* _Records for locating described items_:
>> Begin

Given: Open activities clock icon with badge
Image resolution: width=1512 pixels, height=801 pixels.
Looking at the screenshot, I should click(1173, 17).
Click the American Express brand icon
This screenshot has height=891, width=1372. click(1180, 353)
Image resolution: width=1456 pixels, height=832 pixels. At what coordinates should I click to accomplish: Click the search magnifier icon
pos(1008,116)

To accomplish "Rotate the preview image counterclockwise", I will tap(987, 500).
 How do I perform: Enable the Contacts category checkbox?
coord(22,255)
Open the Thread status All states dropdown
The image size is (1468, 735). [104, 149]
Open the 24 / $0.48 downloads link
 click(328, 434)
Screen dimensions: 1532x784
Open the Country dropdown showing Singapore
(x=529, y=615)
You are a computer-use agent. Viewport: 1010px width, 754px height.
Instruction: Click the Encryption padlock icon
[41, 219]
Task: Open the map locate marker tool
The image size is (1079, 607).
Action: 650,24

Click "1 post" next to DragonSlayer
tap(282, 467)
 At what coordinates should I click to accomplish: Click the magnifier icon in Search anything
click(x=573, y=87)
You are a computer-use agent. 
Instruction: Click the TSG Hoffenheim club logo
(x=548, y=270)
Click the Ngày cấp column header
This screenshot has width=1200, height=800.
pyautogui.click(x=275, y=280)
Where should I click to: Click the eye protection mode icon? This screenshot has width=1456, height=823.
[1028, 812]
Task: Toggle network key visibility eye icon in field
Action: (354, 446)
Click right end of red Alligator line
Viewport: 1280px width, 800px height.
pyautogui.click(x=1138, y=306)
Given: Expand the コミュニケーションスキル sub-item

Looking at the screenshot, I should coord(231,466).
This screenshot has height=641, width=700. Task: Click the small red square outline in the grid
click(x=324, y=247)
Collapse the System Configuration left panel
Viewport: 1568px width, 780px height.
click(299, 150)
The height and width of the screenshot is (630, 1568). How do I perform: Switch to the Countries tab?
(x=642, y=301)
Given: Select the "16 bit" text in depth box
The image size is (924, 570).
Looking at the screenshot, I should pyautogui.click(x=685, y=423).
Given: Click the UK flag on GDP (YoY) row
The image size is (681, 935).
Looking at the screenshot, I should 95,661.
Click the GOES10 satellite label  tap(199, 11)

>> End

* _STATED GOAL_: Copy every one of the lines above without changing anything.

* _SOLVED EXERCISE_:
Given: Open activities clock icon with badge
Image resolution: width=1512 pixels, height=801 pixels.
Looking at the screenshot, I should click(1173, 17).
Click the American Express brand icon
This screenshot has height=891, width=1372. click(1180, 353)
Image resolution: width=1456 pixels, height=832 pixels. At what coordinates should I click to accomplish: Click the search magnifier icon
pos(1008,116)

To accomplish "Rotate the preview image counterclockwise", I will tap(987, 500).
 How do I perform: Enable the Contacts category checkbox?
coord(22,255)
Open the Thread status All states dropdown
The image size is (1468, 735). [104, 149]
Open the 24 / $0.48 downloads link
 click(328, 434)
Screen dimensions: 1532x784
Open the Country dropdown showing Singapore
(x=529, y=615)
You are a computer-use agent. Viewport: 1010px width, 754px height.
Instruction: Click the Encryption padlock icon
[41, 219]
Task: Open the map locate marker tool
The image size is (1079, 607).
Action: 650,24

Click "1 post" next to DragonSlayer
tap(282, 467)
 At what coordinates should I click to accomplish: Click the magnifier icon in Search anything
click(x=573, y=87)
You are a computer-use agent. 
Instruction: Click the TSG Hoffenheim club logo
(x=548, y=270)
Click the Ngày cấp column header
This screenshot has width=1200, height=800.
pyautogui.click(x=275, y=280)
Where should I click to: Click the eye protection mode icon? This screenshot has width=1456, height=823.
[1028, 812]
Task: Toggle network key visibility eye icon in field
Action: (354, 446)
Click right end of red Alligator line
Viewport: 1280px width, 800px height.
pyautogui.click(x=1138, y=306)
Given: Expand the コミュニケーションスキル sub-item

Looking at the screenshot, I should coord(231,466).
This screenshot has height=641, width=700. Task: Click the small red square outline in the grid
click(x=324, y=247)
Collapse the System Configuration left panel
Viewport: 1568px width, 780px height.
click(299, 150)
The height and width of the screenshot is (630, 1568). How do I perform: Switch to the Countries tab?
(x=642, y=301)
Given: Select the "16 bit" text in depth box
The image size is (924, 570).
Looking at the screenshot, I should pyautogui.click(x=685, y=423).
Given: Click the UK flag on GDP (YoY) row
The image size is (681, 935).
Looking at the screenshot, I should 95,661.
Click the GOES10 satellite label  tap(199, 11)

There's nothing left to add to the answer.